You may be forgiven for thinking Africa’s only ‘Sperrgebiet’, a restricted access wilderness of gemstone-bearing lands, is solely Namibia’s claim to frame. It turns out however, in the remote Ethiopian Highlands, at a height of almost 8,000 feet, a large sapphire-field has been found in a remote, culturally-timeless area that is carefully administered by the authorities.

This new find, made in early 2017 at the north end of Africa’s Great Rift Valley, was somewhat eclipsed by the 2016 discovery of a Madagascan sapphire deposit that occupied the sapphire industry’s attention (see pp.14-15). This new Ethiopian sapphire deposit has emerged almost entirely unnoticed, and the scale is only just being understood.


A 12 gram/ 60ct blue sapphire being passed through a tightly-packed crowd in the restricted-sapphire areas in Tigray, northern Ethiopia. ©Simon Bruce-Lockhart


Thousands of farmers and sapphire miners walk to Chila market to trade sapphire. ©Simon Bruce-Lockhart

To the north of Askum, the ancient seat of Christian kings known for cultural jewels of millennia-old steale and rock-hewn churches, is the dusty market-town of Chila – the gateway to the sapphire fields. Chila is a remote settlement, over 1,000km by road from the capital city, Addis Ababa, and is perilously close to the sensitive UN demarcated border with Eritrea. The sapphire-fields are in the middle of the strategic border areas and are part of the former conflict-zone between the two nations – access here is forbidden to foreigners.

I have come here with the Ethiopian Ministry of Mines, Petroleum & Natural Gas to verify the sapphire-fields, document what is going on, and prove the sapphire-types produced from Africa’s highest sapphire mines that are likely to become a significant player in the global supply-chain over the next few years.

Heading to Chila from Aksum, fertile flatlands give way to winding mountainous dirt-roads. Mountain slopes of granite rocks are peppered with acacia trees, eucalypts and huge aloe-veras. Vast fields of time-worn boulders stretch for miles forming hills, outcrops and deeply-strewn valleys. The closer one get to Chila, it is clear you are entering the debris-field of an ancient volcanic landscape. This is the ‘Adwa Plug’, an 800km square granitic and basaltic-zone visible from space – much of which is sapphire-bearing.
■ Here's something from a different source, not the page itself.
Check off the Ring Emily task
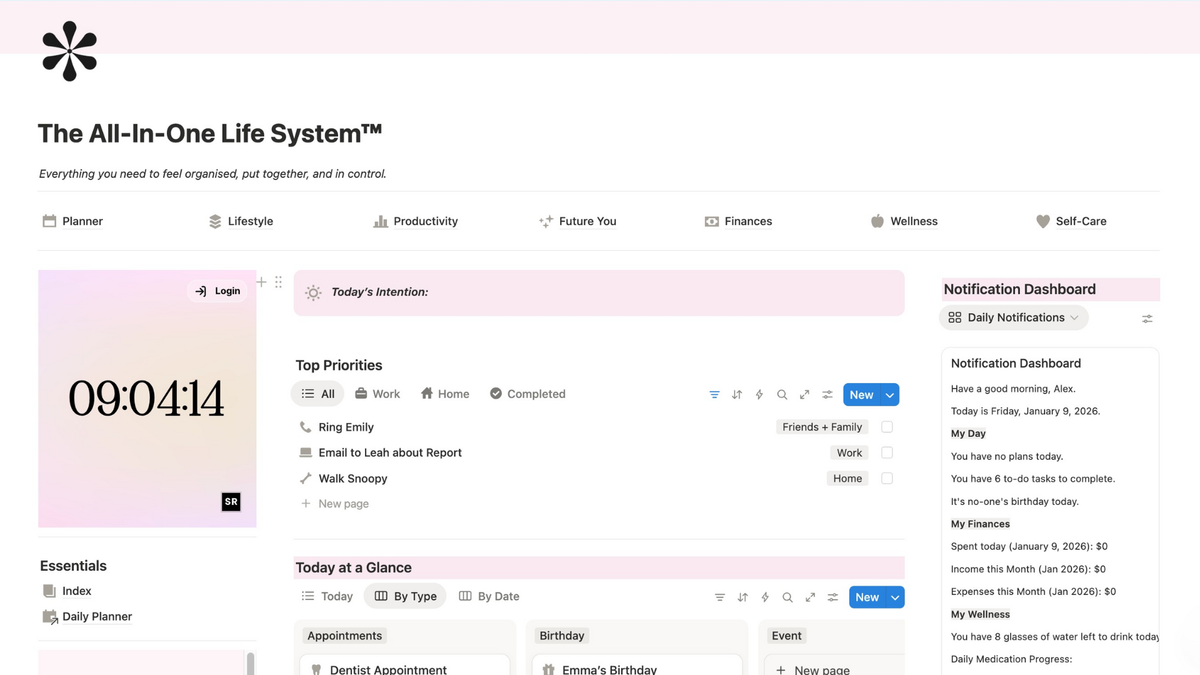Screen dimensions: 1200x675 [x=887, y=427]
Chila is a small town on a dusty plain, surrounded by granite. Home to several hundred ramshackle houses, the town’s main draw is its once-a-week market. Thousands of rural people from surrounding areas come to town to trade the produce of subsistence-farming and purchase provisions. It was, until recently, not unlike any other remote market-town in Ethiopia’s Highlands. However, since early 2017, the market has morphed into a lively and unusual trading post, where sapphire and zircon are sold alongside mangoes and live chickens, and garnets and tourmaline are traded next to goats, shallots and grains.
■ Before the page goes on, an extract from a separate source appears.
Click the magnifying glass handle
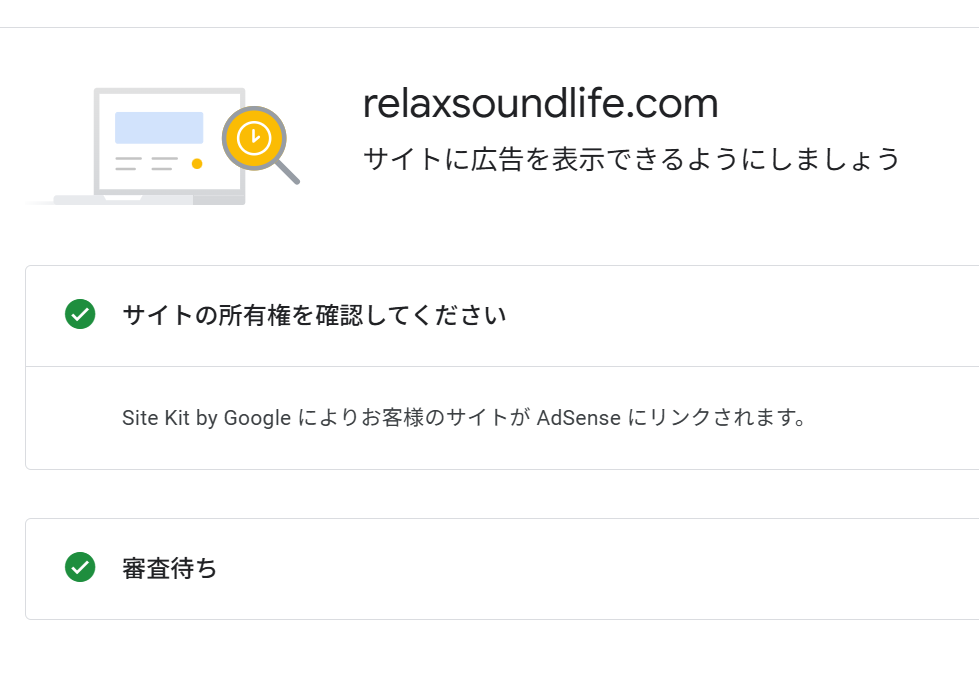Viewport: 979px width, 688px height. (287, 171)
The Chila sapphire mines. ©Simon Bruce-Lockhart

Untethered camels wander the streets in front of sapphire-dealing offices. Boys herding goats drift through side-alleys as men inspect sapphires. The streets of stone and dust throng with thousands of people looking to sell sapphires and more. Here in these streets, crowds press-up against you to show and sell their sapphires. The surrounding one-story stone buildings comprise of offices that provide relief from large, curious crowds eager to sell their sapphires.

The Saturday market attracts many of the 5,000 sapphire miners who work the current deposits. The isolated sapphire mines, some 10km outside of Chila, are accessible only by robust four-wheel drives along winding dirt-tracks with tyre-shredding pieces of rock. These arduous conditions and farmers’ low-incomes, means no cars, trucks or motorbikes pass down these tracks – the traffic here belongs to a bygone age.

Thousands of people walk large distances to trade and barter sapphires and subsistence-farming produce. On Saturdays, long columns of people an livestock trudge the boulder-strewn valleys and hills. Most walk 10km or more to market with camels and donkeys to trade their sapphire, purchase a week’s worth of provisions, load their beasts of burden and walk all the way back through valleys and hills at dusk.